### AVAILABLE DATA:
....

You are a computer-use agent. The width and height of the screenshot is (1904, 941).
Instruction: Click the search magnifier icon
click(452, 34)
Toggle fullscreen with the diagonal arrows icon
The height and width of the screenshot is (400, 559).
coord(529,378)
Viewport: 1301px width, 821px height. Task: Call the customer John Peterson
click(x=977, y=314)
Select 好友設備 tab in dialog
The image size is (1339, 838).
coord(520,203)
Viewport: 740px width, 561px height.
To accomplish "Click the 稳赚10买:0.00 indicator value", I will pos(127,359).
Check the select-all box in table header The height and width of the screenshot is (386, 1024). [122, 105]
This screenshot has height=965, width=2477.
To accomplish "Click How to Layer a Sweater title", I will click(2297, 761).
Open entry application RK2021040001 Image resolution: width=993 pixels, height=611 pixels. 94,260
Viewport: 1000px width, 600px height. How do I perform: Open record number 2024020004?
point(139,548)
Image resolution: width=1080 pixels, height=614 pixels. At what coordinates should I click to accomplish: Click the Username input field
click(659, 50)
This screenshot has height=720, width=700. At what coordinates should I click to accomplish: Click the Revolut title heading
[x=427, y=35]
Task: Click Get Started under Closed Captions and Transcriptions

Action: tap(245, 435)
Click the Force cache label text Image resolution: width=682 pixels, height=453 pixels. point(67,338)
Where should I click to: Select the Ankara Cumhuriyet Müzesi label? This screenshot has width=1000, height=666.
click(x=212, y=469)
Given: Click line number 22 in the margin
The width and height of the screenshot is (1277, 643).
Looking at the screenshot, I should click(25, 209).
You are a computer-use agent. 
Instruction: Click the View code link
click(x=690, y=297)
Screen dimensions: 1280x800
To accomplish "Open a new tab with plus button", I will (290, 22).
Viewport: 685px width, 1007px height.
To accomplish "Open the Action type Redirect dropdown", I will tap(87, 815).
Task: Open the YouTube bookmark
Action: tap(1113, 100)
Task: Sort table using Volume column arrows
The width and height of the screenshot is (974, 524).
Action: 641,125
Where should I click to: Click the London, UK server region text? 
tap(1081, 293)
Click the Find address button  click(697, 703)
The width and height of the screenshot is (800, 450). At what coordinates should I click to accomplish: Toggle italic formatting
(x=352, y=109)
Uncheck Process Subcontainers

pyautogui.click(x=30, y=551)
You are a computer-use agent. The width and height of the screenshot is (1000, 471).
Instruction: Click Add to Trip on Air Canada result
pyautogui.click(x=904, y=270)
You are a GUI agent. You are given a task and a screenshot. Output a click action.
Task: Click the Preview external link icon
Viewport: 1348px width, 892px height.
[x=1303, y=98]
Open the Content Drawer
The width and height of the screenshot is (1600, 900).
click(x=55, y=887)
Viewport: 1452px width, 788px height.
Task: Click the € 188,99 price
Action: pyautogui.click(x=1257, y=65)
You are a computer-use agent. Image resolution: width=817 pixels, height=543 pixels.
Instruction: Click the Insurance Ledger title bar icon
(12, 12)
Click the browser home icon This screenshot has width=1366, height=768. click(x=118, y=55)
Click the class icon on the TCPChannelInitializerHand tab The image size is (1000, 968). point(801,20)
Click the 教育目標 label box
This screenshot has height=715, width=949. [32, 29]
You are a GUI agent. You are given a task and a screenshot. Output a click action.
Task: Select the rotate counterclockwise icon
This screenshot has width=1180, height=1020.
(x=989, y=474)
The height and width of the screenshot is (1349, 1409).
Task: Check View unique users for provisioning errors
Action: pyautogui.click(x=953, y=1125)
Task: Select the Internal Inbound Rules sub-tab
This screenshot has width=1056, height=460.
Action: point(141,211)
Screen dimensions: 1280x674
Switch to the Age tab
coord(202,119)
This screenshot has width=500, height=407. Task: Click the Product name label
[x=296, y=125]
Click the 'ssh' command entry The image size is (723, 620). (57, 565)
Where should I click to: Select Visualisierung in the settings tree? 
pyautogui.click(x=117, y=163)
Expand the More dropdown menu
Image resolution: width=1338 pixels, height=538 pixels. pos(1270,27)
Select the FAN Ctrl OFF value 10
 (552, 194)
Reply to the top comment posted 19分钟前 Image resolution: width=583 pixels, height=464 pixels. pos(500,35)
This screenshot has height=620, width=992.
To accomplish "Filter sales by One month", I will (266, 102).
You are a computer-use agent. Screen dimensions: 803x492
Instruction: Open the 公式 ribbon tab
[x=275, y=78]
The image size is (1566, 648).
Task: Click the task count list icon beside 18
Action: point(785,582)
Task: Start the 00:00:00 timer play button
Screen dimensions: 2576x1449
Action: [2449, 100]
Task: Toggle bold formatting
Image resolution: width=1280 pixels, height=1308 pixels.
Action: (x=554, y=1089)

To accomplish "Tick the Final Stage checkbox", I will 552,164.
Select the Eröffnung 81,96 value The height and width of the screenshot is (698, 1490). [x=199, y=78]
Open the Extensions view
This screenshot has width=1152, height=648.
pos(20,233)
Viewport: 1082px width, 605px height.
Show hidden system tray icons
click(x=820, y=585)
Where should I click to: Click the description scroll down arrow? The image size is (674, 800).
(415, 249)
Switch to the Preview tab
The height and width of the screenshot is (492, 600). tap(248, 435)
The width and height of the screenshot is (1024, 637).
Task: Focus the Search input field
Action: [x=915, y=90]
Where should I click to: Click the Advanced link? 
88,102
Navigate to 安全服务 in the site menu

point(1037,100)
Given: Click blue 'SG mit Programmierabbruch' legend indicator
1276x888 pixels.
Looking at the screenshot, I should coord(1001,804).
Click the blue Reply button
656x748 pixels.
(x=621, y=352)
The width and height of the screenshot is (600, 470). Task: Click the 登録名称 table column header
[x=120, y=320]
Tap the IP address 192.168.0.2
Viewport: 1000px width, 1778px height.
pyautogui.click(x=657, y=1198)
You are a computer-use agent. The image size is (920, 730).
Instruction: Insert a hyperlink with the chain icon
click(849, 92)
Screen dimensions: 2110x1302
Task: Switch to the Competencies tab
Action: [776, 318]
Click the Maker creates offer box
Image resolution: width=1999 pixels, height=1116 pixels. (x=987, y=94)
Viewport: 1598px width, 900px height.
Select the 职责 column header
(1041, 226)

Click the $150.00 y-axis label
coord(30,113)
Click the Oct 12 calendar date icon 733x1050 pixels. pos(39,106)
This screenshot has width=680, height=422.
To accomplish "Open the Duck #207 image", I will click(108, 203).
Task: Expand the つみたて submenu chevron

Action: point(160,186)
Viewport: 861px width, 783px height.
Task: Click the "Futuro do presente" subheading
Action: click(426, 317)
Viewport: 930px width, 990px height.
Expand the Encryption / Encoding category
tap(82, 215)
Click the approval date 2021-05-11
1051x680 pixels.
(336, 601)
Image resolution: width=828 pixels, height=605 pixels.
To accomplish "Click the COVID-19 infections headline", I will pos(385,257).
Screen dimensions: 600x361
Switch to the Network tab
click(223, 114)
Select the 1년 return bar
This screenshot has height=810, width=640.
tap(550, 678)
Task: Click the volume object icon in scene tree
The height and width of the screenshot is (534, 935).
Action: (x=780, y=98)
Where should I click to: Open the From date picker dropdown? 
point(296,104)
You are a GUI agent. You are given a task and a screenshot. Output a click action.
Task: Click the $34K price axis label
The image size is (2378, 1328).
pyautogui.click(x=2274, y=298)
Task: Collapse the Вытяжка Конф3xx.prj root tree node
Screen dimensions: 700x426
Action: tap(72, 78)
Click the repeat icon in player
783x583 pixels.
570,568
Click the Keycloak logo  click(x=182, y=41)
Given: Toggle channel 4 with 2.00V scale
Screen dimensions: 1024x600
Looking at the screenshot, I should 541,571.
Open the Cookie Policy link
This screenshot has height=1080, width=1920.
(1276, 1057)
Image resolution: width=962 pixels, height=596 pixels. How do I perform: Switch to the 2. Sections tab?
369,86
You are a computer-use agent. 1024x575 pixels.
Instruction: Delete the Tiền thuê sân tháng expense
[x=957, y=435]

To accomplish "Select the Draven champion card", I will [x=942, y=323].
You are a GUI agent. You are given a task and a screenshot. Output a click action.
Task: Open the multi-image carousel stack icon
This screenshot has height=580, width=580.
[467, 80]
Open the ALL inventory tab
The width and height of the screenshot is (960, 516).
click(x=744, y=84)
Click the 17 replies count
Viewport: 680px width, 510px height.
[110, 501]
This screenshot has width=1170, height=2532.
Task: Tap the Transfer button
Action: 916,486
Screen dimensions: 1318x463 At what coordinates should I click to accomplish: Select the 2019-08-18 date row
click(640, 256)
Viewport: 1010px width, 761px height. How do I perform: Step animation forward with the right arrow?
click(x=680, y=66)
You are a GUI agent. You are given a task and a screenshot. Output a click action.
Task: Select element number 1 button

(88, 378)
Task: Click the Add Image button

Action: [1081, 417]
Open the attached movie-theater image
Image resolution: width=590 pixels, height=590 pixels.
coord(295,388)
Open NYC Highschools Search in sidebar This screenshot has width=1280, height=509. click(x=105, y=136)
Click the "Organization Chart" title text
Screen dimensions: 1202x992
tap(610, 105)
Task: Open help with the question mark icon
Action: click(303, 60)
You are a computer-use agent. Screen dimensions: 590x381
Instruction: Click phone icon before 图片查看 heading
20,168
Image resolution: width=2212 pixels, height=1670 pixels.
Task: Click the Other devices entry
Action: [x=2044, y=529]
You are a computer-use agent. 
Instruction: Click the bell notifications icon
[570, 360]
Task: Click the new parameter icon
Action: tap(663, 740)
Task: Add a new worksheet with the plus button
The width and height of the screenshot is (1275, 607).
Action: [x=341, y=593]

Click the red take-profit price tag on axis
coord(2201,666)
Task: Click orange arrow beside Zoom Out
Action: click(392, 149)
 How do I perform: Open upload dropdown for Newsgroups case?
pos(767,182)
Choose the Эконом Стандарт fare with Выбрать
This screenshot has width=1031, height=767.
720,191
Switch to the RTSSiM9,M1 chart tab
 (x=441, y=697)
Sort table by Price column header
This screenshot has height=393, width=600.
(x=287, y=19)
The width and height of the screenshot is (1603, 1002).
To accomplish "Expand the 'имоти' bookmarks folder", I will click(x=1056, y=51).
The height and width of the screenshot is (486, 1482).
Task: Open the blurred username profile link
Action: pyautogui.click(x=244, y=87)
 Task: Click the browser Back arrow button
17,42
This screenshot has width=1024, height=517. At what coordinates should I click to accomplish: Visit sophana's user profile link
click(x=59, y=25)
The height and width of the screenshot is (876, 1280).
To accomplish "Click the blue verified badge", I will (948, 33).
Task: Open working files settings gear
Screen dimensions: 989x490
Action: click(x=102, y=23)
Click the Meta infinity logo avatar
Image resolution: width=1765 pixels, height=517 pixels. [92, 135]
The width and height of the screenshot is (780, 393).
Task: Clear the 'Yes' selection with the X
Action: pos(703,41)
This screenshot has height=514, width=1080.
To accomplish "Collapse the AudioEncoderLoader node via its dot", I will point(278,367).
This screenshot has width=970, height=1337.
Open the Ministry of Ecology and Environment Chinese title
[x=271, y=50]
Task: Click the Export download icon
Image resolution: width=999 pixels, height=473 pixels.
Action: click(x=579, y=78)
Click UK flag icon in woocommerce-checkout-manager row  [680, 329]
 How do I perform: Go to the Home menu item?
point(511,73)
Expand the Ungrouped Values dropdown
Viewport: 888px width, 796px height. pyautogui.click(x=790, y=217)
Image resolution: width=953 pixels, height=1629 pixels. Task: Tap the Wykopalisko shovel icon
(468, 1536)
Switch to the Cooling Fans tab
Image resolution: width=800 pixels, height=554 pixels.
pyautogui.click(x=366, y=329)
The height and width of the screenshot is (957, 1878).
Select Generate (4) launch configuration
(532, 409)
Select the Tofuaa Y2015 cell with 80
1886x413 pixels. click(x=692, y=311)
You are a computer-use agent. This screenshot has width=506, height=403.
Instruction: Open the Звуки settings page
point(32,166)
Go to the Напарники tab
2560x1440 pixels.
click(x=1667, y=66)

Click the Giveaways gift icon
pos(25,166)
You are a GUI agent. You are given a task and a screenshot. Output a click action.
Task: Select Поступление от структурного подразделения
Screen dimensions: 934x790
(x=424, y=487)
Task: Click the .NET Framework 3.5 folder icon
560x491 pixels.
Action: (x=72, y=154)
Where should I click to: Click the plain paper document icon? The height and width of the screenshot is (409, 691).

....

### TASK TO CARRY OUT:
Your reply is to repeat, unchanged, the lines above running from the one with "The width and height of the screenshot is (600, 470)." up to and including the one with "You are a computer-use agent. The image".

### EXERCISE ANSWER:
The width and height of the screenshot is (600, 470). Task: Click the 登録名称 table column header
[x=120, y=320]
Tap the IP address 192.168.0.2
Viewport: 1000px width, 1778px height.
pyautogui.click(x=657, y=1198)
You are a computer-use agent. The image size is (920, 730).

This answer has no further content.